*** Opening of SUPPLIED MATERIAL ***
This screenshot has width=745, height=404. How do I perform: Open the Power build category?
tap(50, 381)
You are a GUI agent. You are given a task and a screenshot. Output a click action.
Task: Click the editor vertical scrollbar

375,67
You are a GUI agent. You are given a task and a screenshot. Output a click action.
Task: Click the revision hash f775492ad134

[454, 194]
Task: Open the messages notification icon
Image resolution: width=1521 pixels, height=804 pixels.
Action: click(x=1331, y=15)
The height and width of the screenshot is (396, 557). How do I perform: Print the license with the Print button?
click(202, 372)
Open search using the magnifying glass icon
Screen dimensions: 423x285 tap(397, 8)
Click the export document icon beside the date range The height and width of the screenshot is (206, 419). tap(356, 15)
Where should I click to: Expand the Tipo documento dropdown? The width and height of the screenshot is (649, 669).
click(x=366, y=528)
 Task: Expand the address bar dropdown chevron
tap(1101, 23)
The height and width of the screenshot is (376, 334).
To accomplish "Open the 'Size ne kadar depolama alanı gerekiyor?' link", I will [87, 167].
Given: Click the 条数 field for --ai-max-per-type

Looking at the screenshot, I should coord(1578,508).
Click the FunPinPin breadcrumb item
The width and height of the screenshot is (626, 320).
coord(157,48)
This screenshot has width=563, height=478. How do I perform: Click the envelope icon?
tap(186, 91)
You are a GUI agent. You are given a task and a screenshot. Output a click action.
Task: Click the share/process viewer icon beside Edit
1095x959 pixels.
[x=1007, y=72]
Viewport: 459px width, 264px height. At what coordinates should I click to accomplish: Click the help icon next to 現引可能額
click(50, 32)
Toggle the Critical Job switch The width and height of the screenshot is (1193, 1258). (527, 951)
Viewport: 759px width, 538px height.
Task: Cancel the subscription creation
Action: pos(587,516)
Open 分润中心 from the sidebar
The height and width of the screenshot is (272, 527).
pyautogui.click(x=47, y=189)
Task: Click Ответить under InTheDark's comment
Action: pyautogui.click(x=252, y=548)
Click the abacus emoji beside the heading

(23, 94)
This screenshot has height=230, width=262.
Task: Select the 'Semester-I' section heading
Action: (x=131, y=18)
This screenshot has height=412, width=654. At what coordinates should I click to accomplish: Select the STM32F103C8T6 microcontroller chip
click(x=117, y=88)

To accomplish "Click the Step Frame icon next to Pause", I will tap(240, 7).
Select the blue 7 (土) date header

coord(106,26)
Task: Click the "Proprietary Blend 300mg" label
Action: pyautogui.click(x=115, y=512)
*** Close of SUPPLIED MATERIAL ***
WHAT YOU WILL DO. Exactly reproduce every line found in the records.

OUTPUT OF THE EXERCISE.
This screenshot has width=745, height=404. How do I perform: Open the Power build category?
tap(50, 381)
You are a GUI agent. You are given a task and a screenshot. Output a click action.
Task: Click the editor vertical scrollbar

375,67
You are a GUI agent. You are given a task and a screenshot. Output a click action.
Task: Click the revision hash f775492ad134

[454, 194]
Task: Open the messages notification icon
Image resolution: width=1521 pixels, height=804 pixels.
Action: click(x=1331, y=15)
The height and width of the screenshot is (396, 557). How do I perform: Print the license with the Print button?
click(202, 372)
Open search using the magnifying glass icon
Screen dimensions: 423x285 tap(397, 8)
Click the export document icon beside the date range The height and width of the screenshot is (206, 419). tap(356, 15)
Where should I click to: Expand the Tipo documento dropdown? The width and height of the screenshot is (649, 669).
click(x=366, y=528)
 Task: Expand the address bar dropdown chevron
tap(1101, 23)
The height and width of the screenshot is (376, 334).
To accomplish "Open the 'Size ne kadar depolama alanı gerekiyor?' link", I will [87, 167].
Given: Click the 条数 field for --ai-max-per-type

Looking at the screenshot, I should coord(1578,508).
Click the FunPinPin breadcrumb item
The width and height of the screenshot is (626, 320).
coord(157,48)
This screenshot has width=563, height=478. How do I perform: Click the envelope icon?
tap(186, 91)
You are a GUI agent. You are given a task and a screenshot. Output a click action.
Task: Click the share/process viewer icon beside Edit
1095x959 pixels.
[x=1007, y=72]
Viewport: 459px width, 264px height. At what coordinates should I click to accomplish: Click the help icon next to 現引可能額
click(50, 32)
Toggle the Critical Job switch The width and height of the screenshot is (1193, 1258). (527, 951)
Viewport: 759px width, 538px height.
Task: Cancel the subscription creation
Action: pos(587,516)
Open 分润中心 from the sidebar
The height and width of the screenshot is (272, 527).
pyautogui.click(x=47, y=189)
Task: Click Ответить under InTheDark's comment
Action: pyautogui.click(x=252, y=548)
Click the abacus emoji beside the heading

(23, 94)
This screenshot has height=230, width=262.
Task: Select the 'Semester-I' section heading
Action: (x=131, y=18)
This screenshot has height=412, width=654. At what coordinates should I click to accomplish: Select the STM32F103C8T6 microcontroller chip
click(x=117, y=88)

To accomplish "Click the Step Frame icon next to Pause", I will tap(240, 7).
Select the blue 7 (土) date header

coord(106,26)
Task: Click the "Proprietary Blend 300mg" label
Action: pyautogui.click(x=115, y=512)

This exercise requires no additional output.